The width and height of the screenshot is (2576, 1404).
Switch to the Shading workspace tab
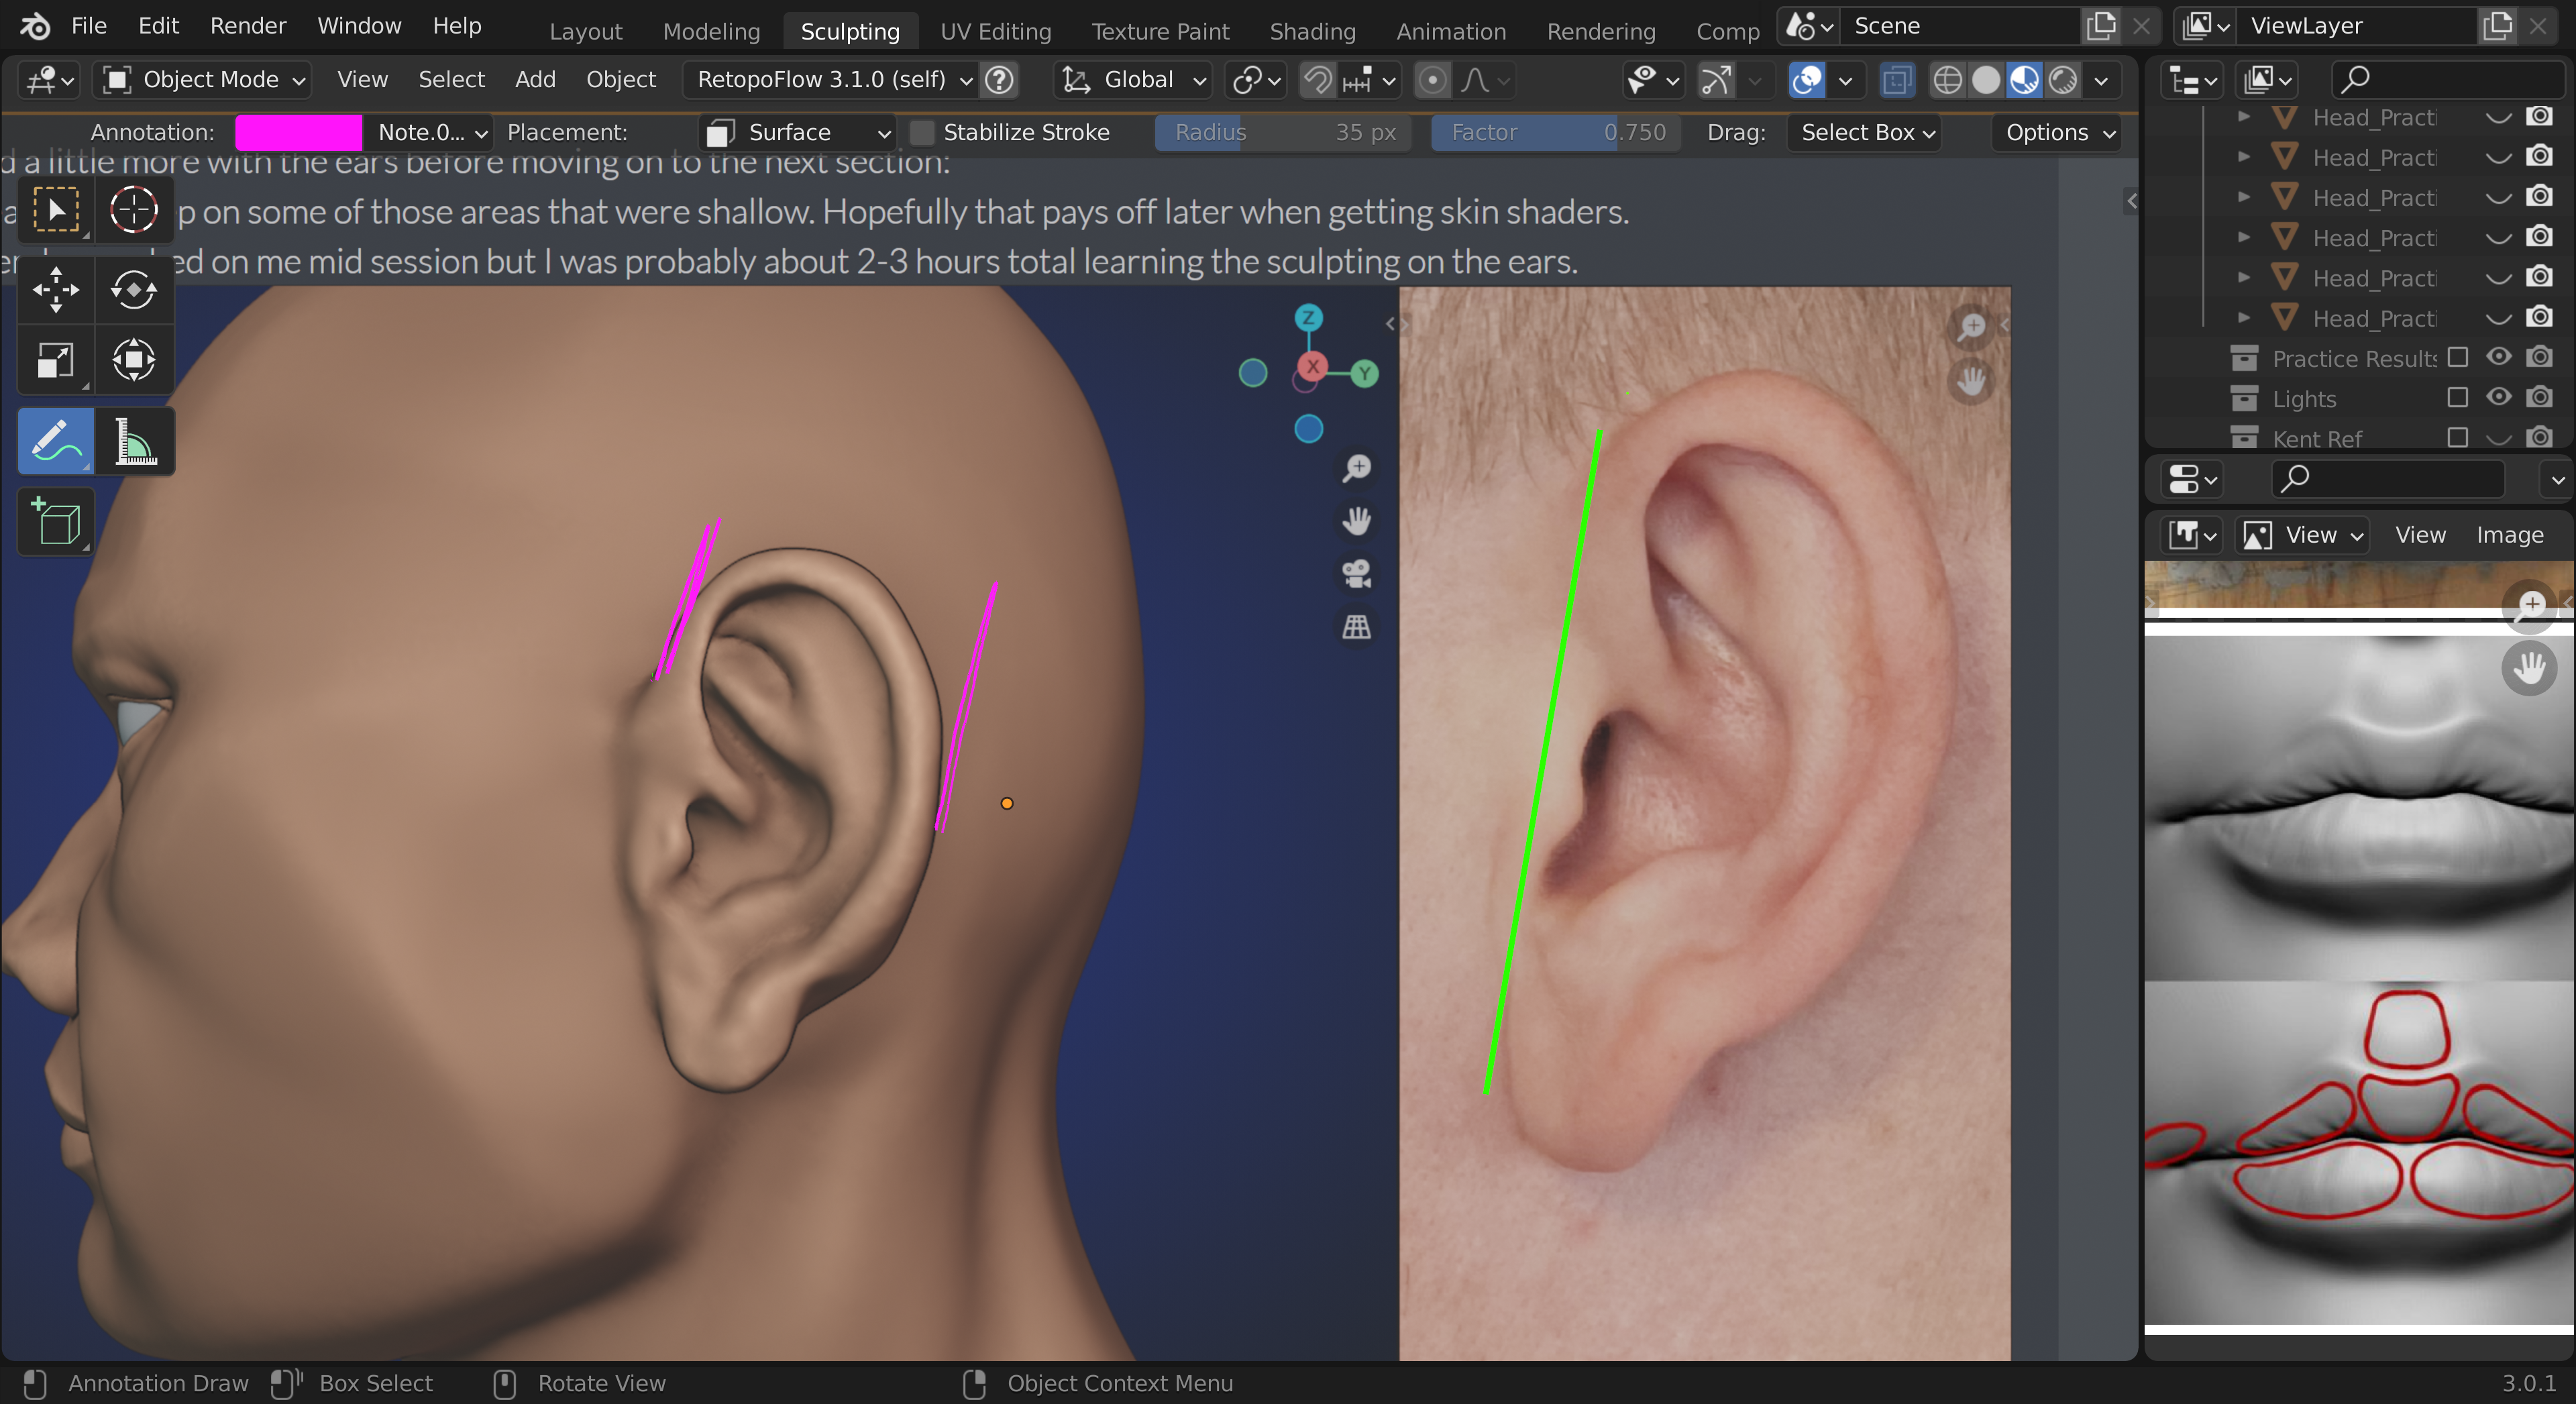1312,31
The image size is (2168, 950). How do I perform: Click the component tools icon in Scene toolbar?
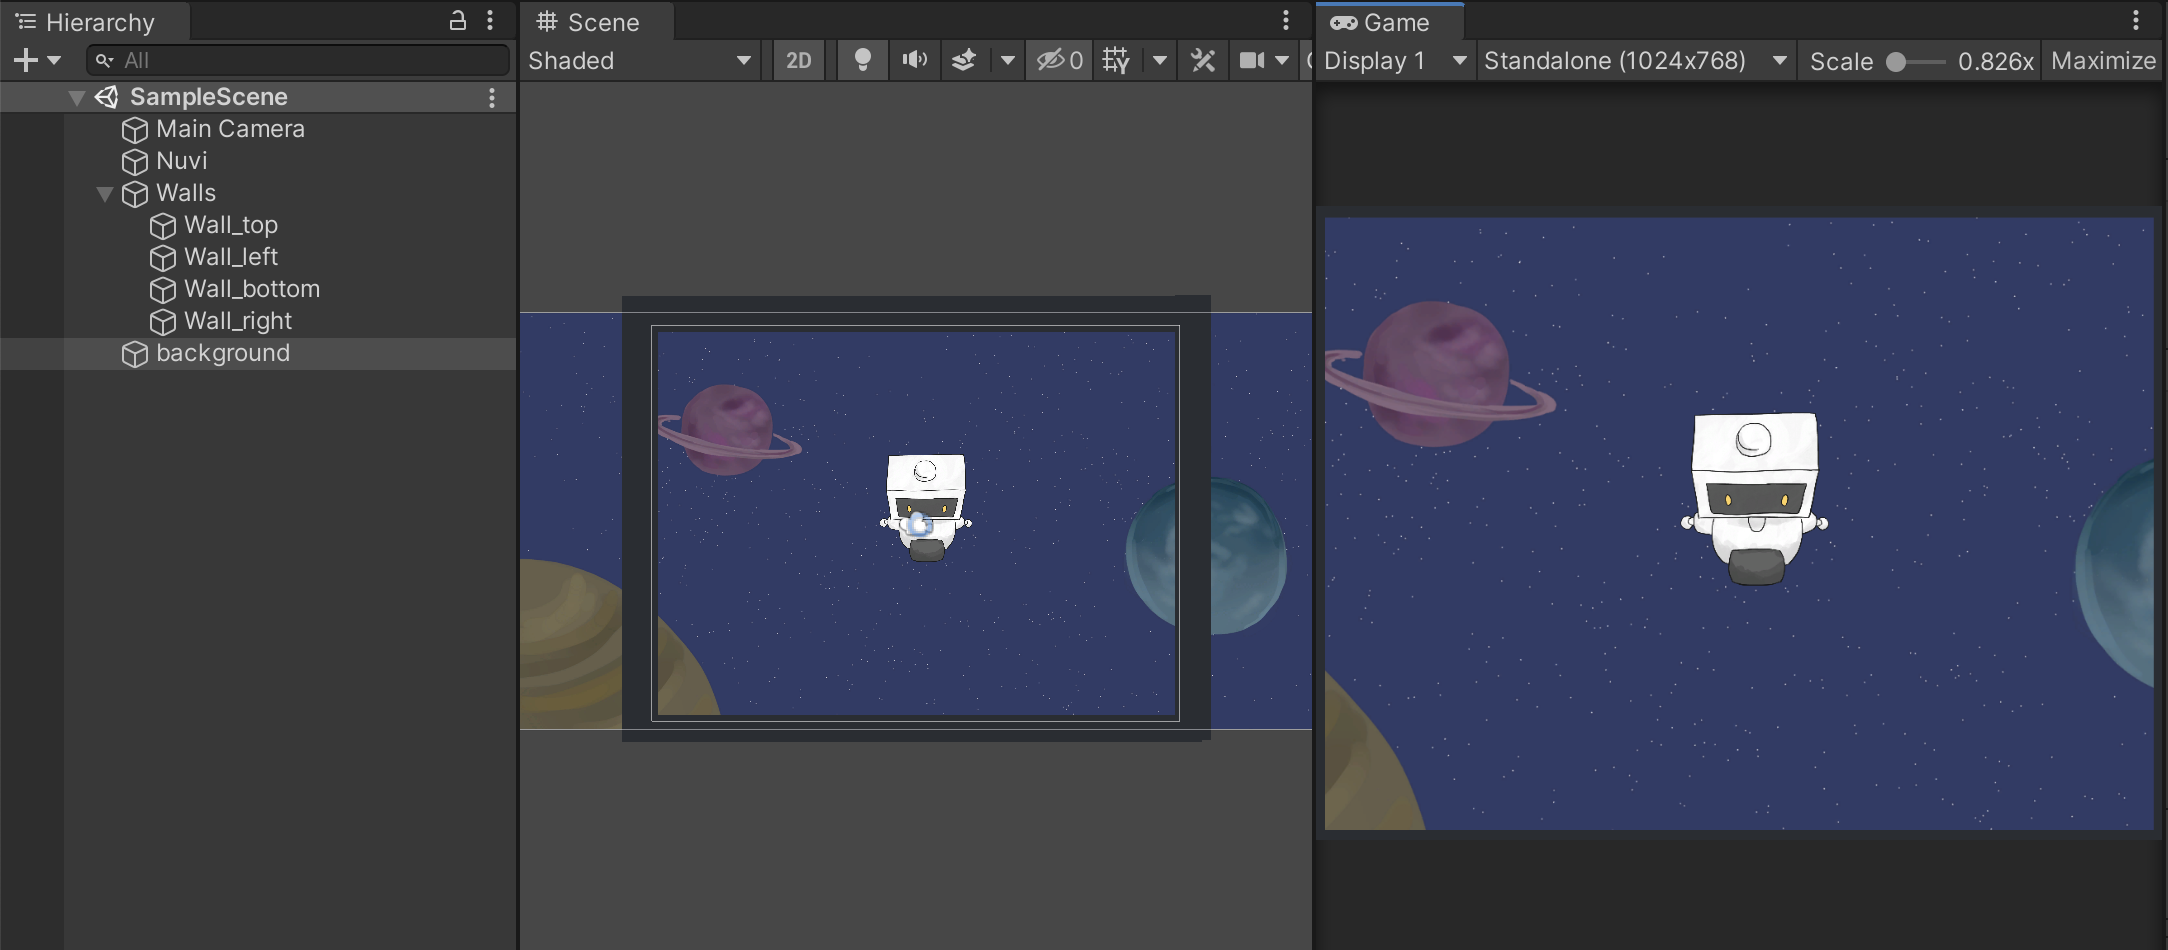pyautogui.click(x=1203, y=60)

*Task statement*: Could you write out every one of the entries above again, requests included, with each coordinate in the answers multiplied by 0.8 and rounded to a whole number, halves going up? Leave the pictures out.

*Output below*:
The width and height of the screenshot is (2576, 1404).
Switch to the Shading workspace tab
1050,25
The image size is (2168, 950). How do I perform: Click the component tools icon in Scene toolbar?
pyautogui.click(x=962, y=48)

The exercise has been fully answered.